Amass is a great tool for DNS enumeration, as it helps find and list subdomains belonging to a domain. With larger organizations having hundreds, if not thousands, of subdomains active at any time, using Amass helps speed up the process, gathering information from multiple 3rd-party sources.
Amass carries builds for Linux, Windows and MacOS, as well as FreeBSD.
To begin, grab the latest release of Amass from its GitHub Releases page by executing:
And then unzip the archive.
Next, use the following command to make Amass look up subdomains belonging to netflix.com
amass -active -brute -o output.txt -d netflix.com
This makes Amass lookup only active subdomains via the brute force method, and writes the output to the output.txt file.
Next, this very same output.txt file (which contains all the subdomains returned by Amass) can be used as input for the Aquatone tool to gather screenshots and HTTP header information as well as generate an HTML-based report containing all the information related to the hosts being looked up.
cat output.txt | ./aquatone
Accessing the HTML report generated by Aquatone
Setting Aquatone apart from other similar tools is the HTML report that it generates. When scanning for hundreds or thousands of websites, getting key facts, upfront, can help save a lot of time.
With its HTML report, Aquatone does exactly that. You can get screenshots and various HTTP header-related information from it.
Note: Aquatone writes out the HTML report file "aquatone_report.html" in the same directory as the Aquatone executable.

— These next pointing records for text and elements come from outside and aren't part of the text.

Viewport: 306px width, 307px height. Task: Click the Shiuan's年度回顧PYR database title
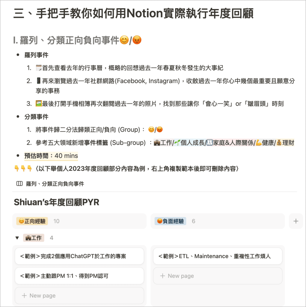coord(56,202)
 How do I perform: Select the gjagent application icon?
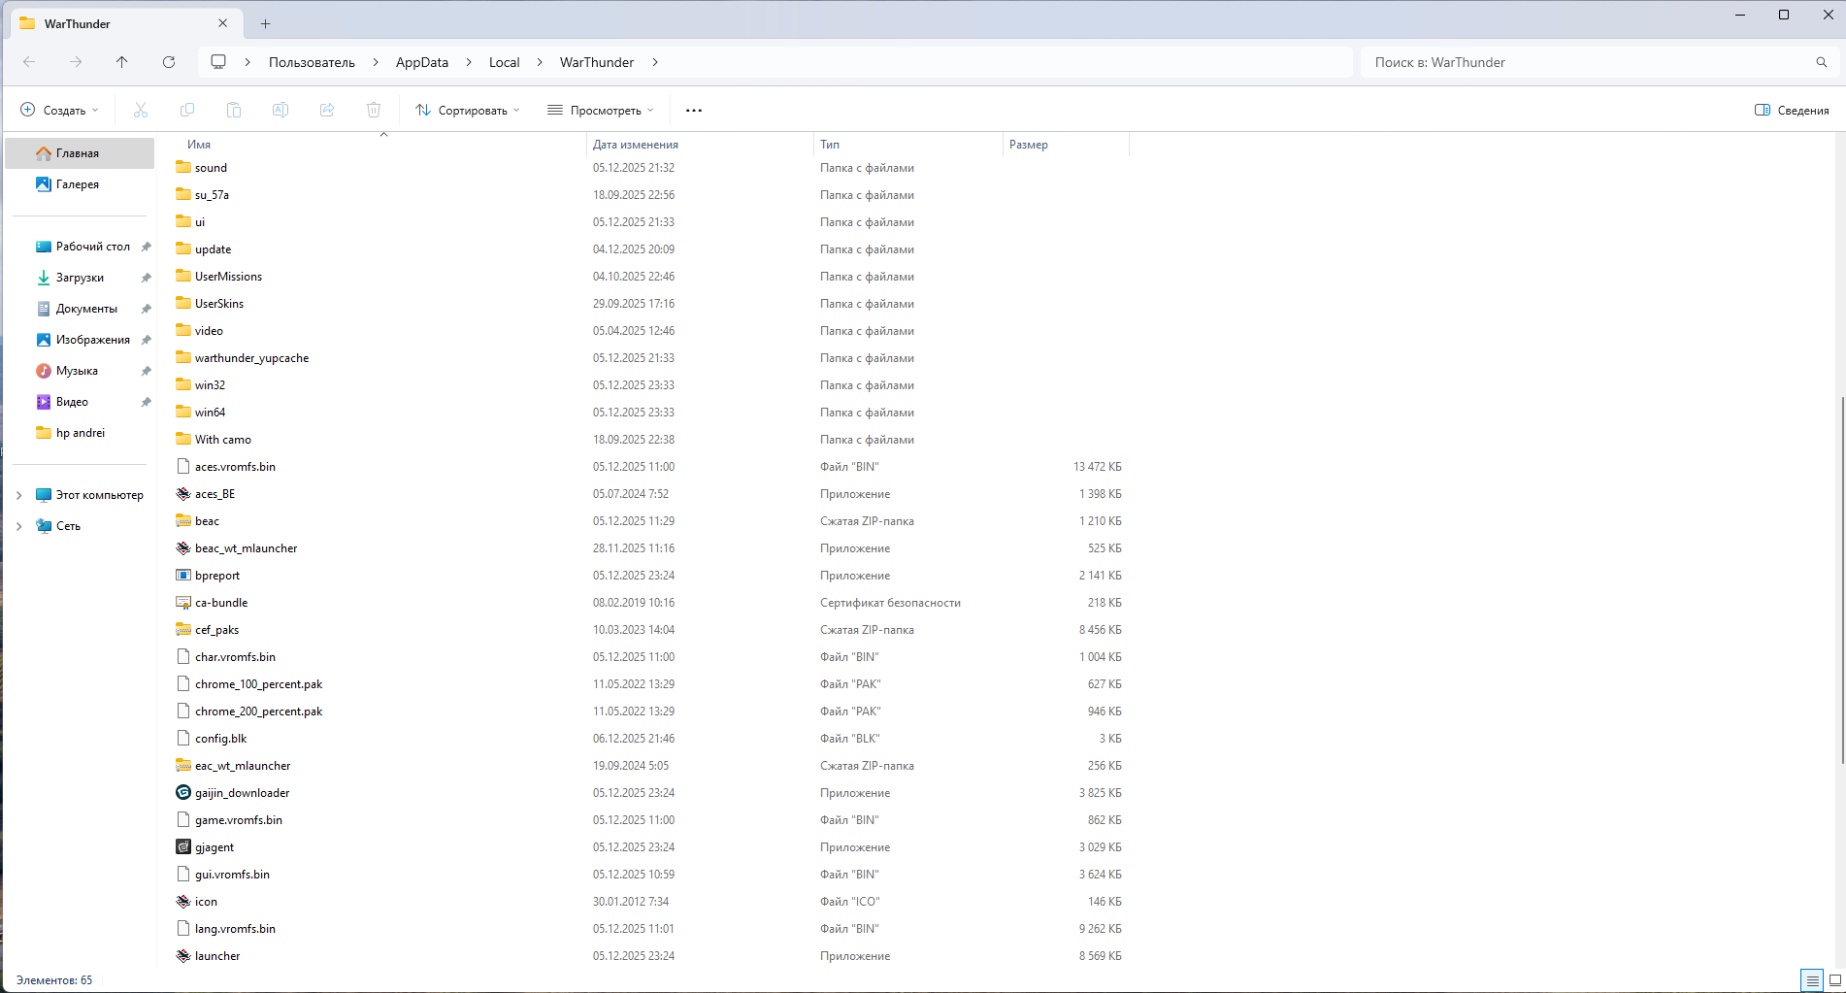(183, 847)
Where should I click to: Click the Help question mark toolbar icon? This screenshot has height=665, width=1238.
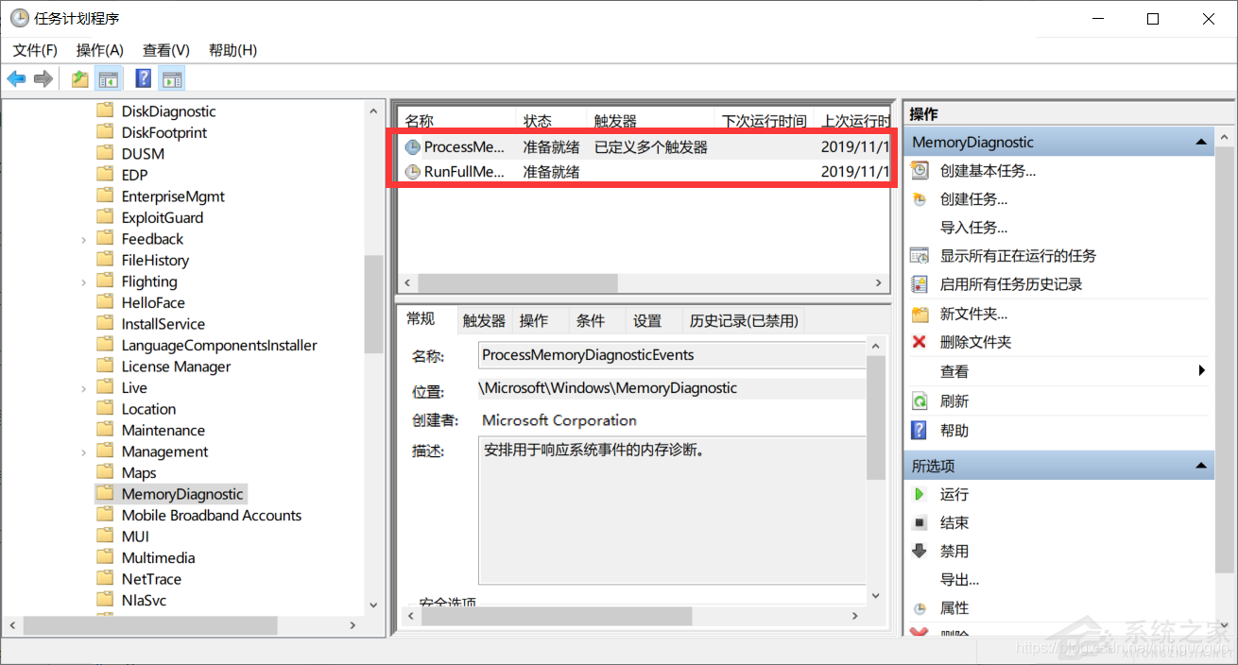(x=143, y=78)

Open up the HTML "aquatone_report.html" file with your web browser of choice, and you're presented with an attractive user interface that lists the websites scanned, the HTTP code and the web server detected:
To view more information about a website that's been scanned via Aquatone, click on the "View Details" button:
This then returns response header information, including content type, cache control, last modified, content length, date and web server in use:
Next, Aquatone offers a Graph option, which allows you to view a visual representation of the relationship between the hosts being scanned:
The graph below allows users to map similar websites together and gain further understanding of how they're related.
Aquatone offers itself as an good attack surface management tool, all while being free to use and open source—making using it a very easy choice to make.
With its impressive website scanning speed and capabilities, which include grabbing a screenshot of the website as well as HTTP header information, Aquatone also gathers all of this information together in an HTML format report. This convenience allows users to share scan session results with other team members, or a group of security researchers, easily.
Aquatone also offers extensibility. With its ability to be combined with other security research tools like Nmap, Amass, and others, this tool enhances most security researchers' toolsets quite extensively.
Something to keep in mind: while Aquatone is a good starting point for information discovery, it does lack some features that would allow it to be helpful in further tasks, such as risk detection, SSL analysis, and more advanced data correlation.